US 11,854,252 B1
Automated probabilistic axiom generation and incremental updates
Hyukseong Kwon, Thousand Oaks, CA (US); Amit Agarwal, San Francisco, CA (US); Amir M. Rahimi, Santa Monica, CA (US); Kevin Lee, Irvine, CA (US); Alexie Pogue, Los Angeles, CA (US); and Rajan Bhattacharyya, Sherman Oaks, CA (US)
Assigned to HRL LABORATORIES, LLC, Malibu, CA (US)
Filed by HRL Laboratories, LLC, Malibu, CA (US)
Filed on Mar. 22, 2022, as Appl. No. 17/700,802.
Application 17/700,802 is a continuation in part of application No. 17/133,345, filed on Dec. 23, 2020, granted, now 11,350,039.
Application 17/133,345 is a continuation in part of application No. 17/030,354, filed on Sep. 23, 2020, granted, now 11,334,767.
Application 17/133,345 is a continuation in part of application No. 17/700,802.
Application 17/700,802 is a continuation in part of application No. 17/030,354, filed on Sep. 23, 2020, granted, now 11,334,767.

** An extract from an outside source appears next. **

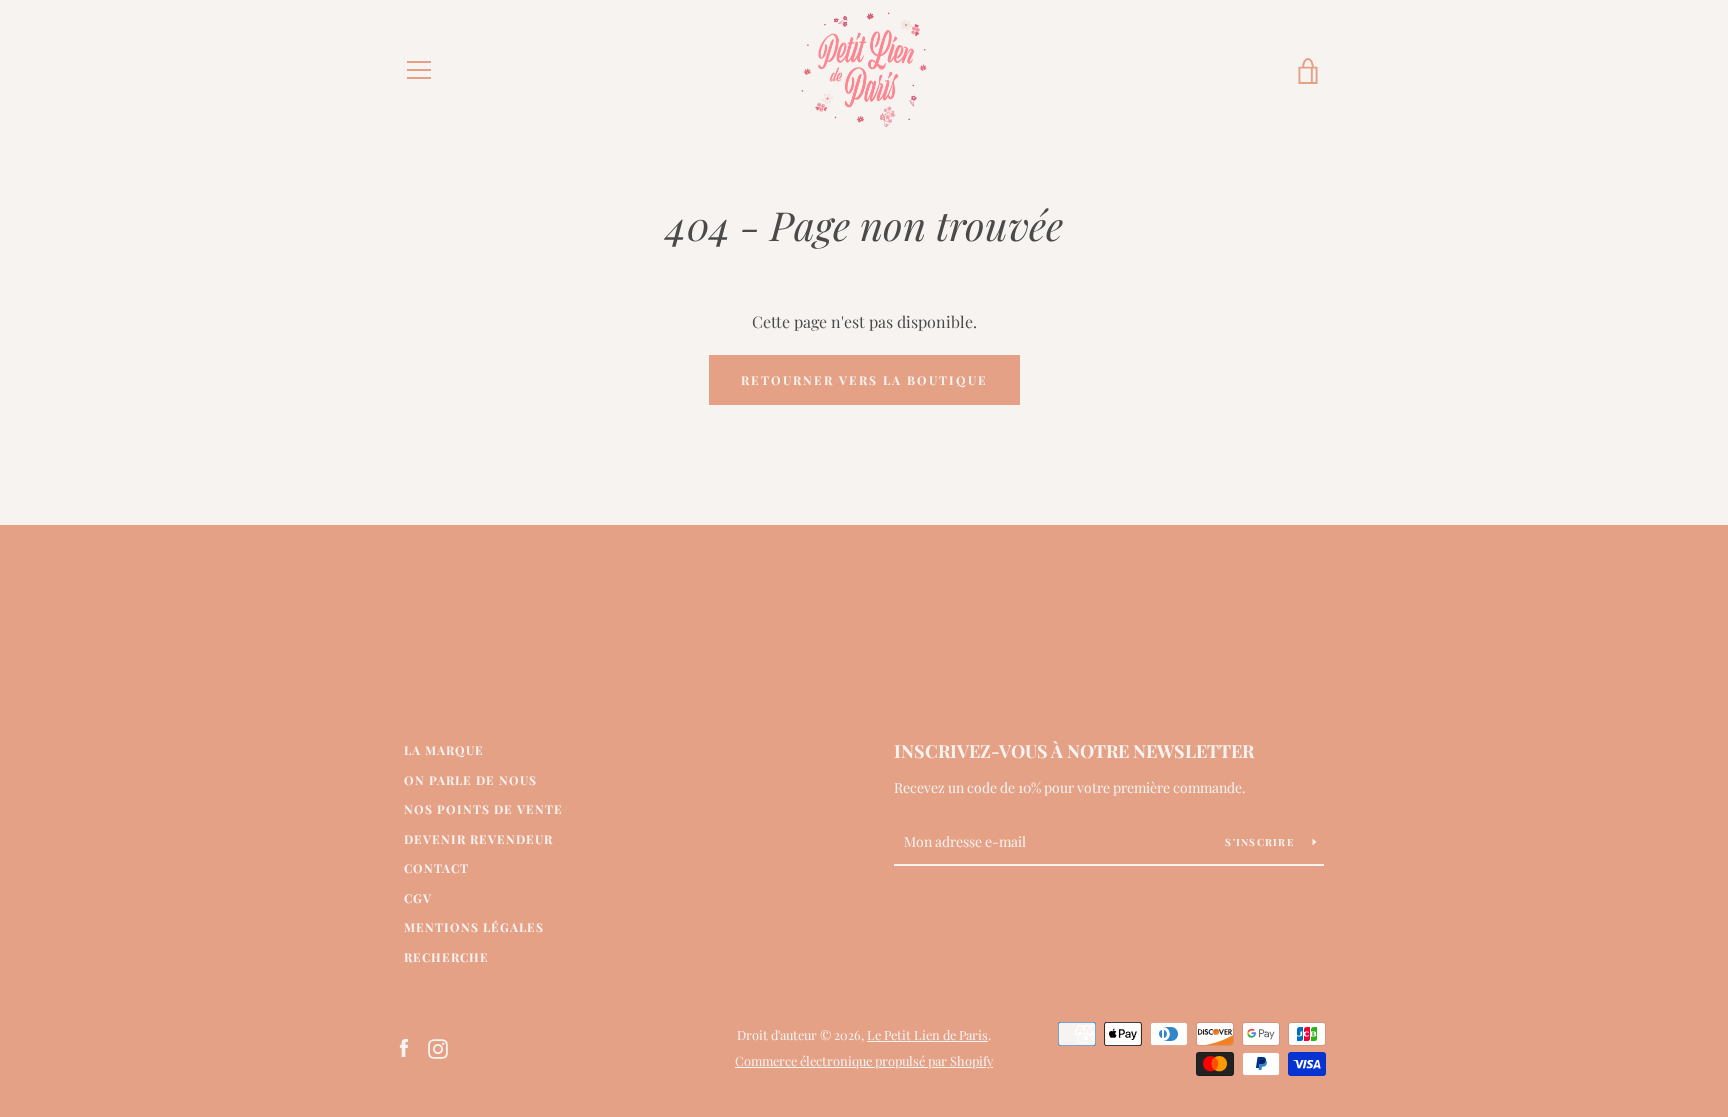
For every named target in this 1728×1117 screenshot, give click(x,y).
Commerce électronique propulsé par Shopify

Claims priority of provisional application 63/188,364, filed on May 13, 2021.
Claims priority of provisional application 62/984,713, filed on Mar. 3, 2020.
Claims priority of provisional application 62/905,059, filed on Sep. 24, 2019.
Int. Cl. G06K 9/62 (2022.01); G06V 10/98 (2022.01); G06V 20/56 (2022.01); G06V 10/762 (2022.01); G06V 10/764 (2022.01); G06V 10/10 (2022.01)
CPC G06V 10/993 (2022.01) [G06V 10/10 (2022.01); G06V 10/763 (2022.01); G06V 10/764 (2022.01); G06V 20/56 (2022.01)] 15 Claims
OG exemplary drawing
 
1. A system to evaluate and correct perception errors in object detection and recognition, the system comprising:
one or more processors and a non-transitory computer-readable medium having executable instructions encoded thereon such that when executed, the one or more processors perform operations of:
receiving, with a perception module, perception data from an environment proximate a mobile platform, the perception data reflecting one or more objects in the environment;
generating a plurality of perception probes from the perception data, wherein the plurality of perception probes describe perception characteristics of one or more object detections in the set of perception data;
for each perception probe, determining probabilistic distributions for true positive values and false positive values, resulting in true positive perception probes and false negative perception probes;
determining statistical characteristics of true positive perception probes and false positive perception probes;
based on the statistical characteristics, clustering true positive perception probes;
generating an axiom to determine statistical constraints for perception validity for each perception probe cluster;
evaluating the axiom to classify the plurality of perception probes as valid or erroneous;
generating optimal perception parameters by solving an optimization problem based on the axiom; and
adjusting the perception module based on the optimal perception parameters.